## Directions for this task
All records that follow are to be copied exactly, with images omitted.

*** Begin section ***

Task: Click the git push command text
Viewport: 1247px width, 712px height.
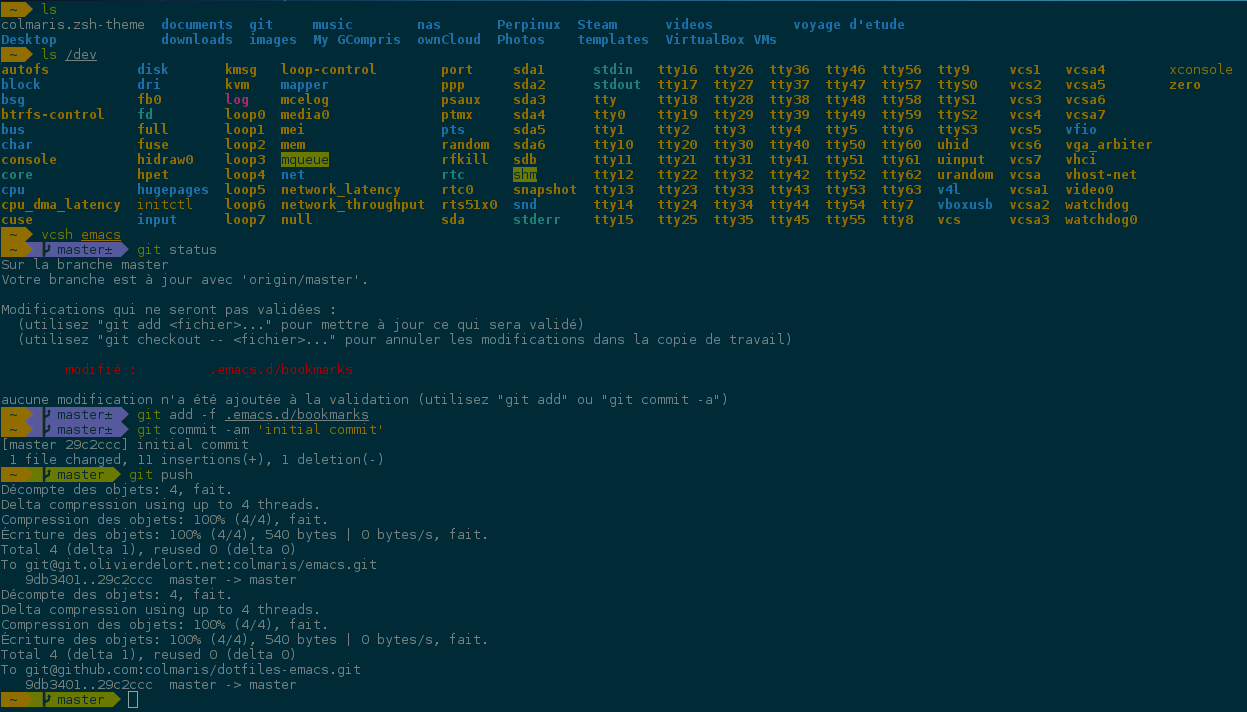Action: pos(165,475)
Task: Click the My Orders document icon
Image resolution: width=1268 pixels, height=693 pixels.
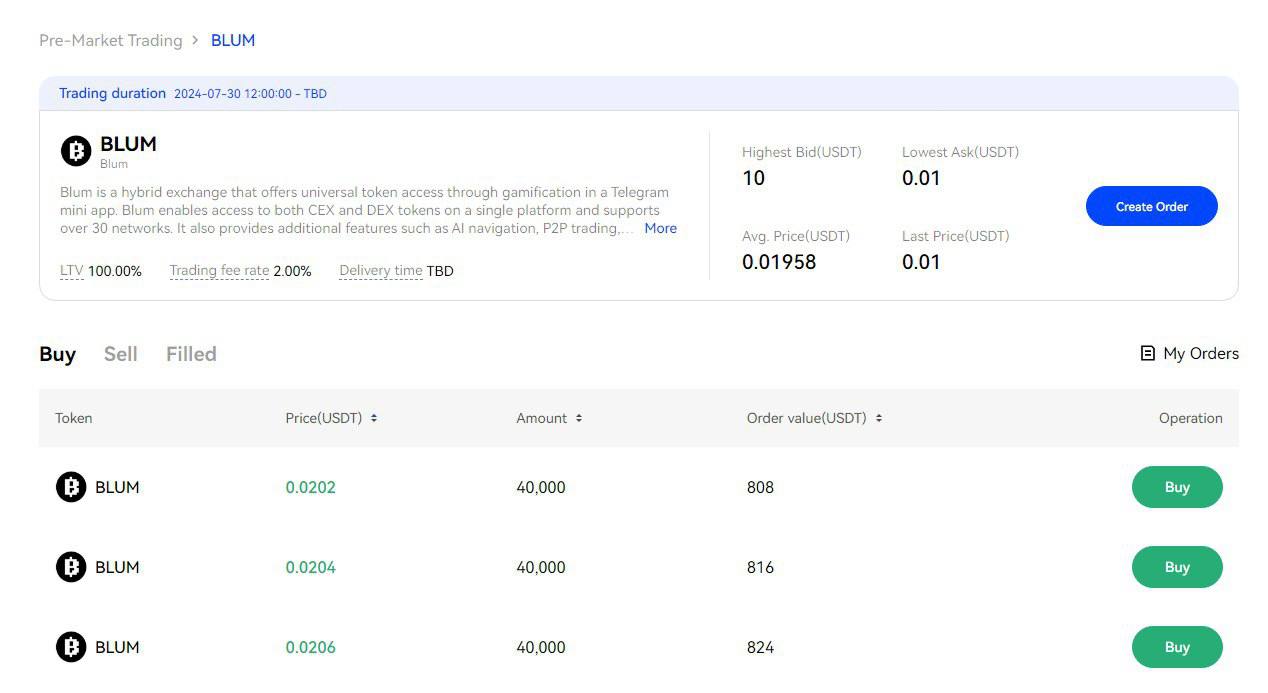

*** End section ***

## Completed task
Task: Click the git push command text
Viewport: 1247px width, 712px height.
Action: pos(165,475)
Task: Click the My Orders document icon
Image resolution: width=1268 pixels, height=693 pixels.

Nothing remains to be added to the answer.